| DATA FOR PROCESSING |

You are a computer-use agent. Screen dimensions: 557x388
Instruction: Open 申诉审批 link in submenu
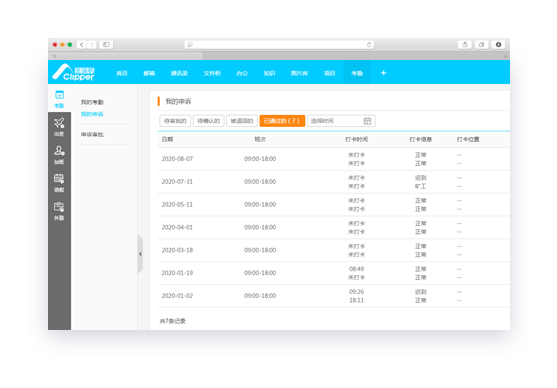point(92,135)
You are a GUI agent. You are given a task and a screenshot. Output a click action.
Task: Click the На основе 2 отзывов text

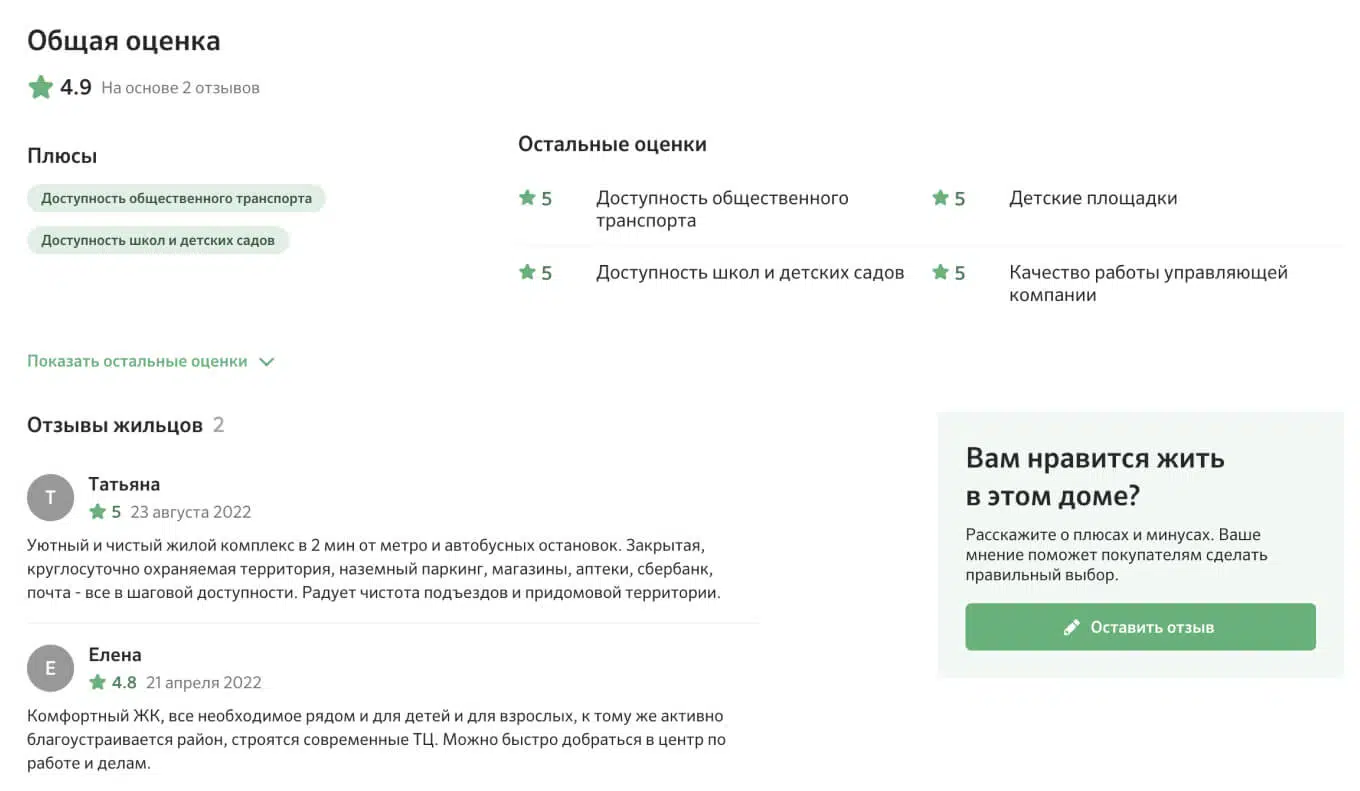(x=180, y=88)
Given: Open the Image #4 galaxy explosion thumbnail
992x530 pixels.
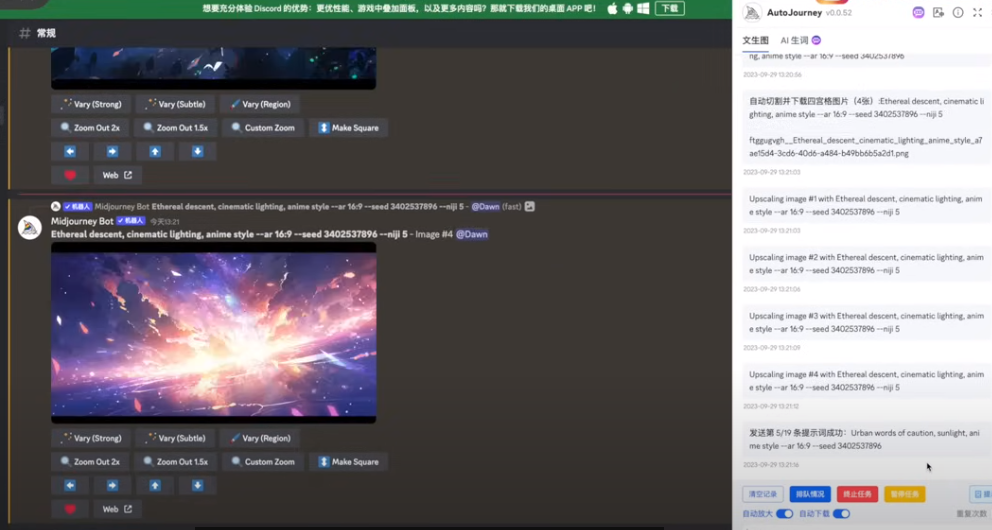Looking at the screenshot, I should [x=213, y=332].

| TO DO |
Write out the material above once more, word for word. Images stay out.

| EXERCISE RESULT |
You are a computer-use agent. Screen dimensions: 557x388
Instruction: Open 申诉审批 link in submenu
point(92,135)
You are a GUI agent. You are given a task and a screenshot. Output a click action.
Task: Click the На основе 2 отзывов text

(x=180, y=88)
Given: Open the Image #4 galaxy explosion thumbnail
992x530 pixels.
Looking at the screenshot, I should [x=213, y=332].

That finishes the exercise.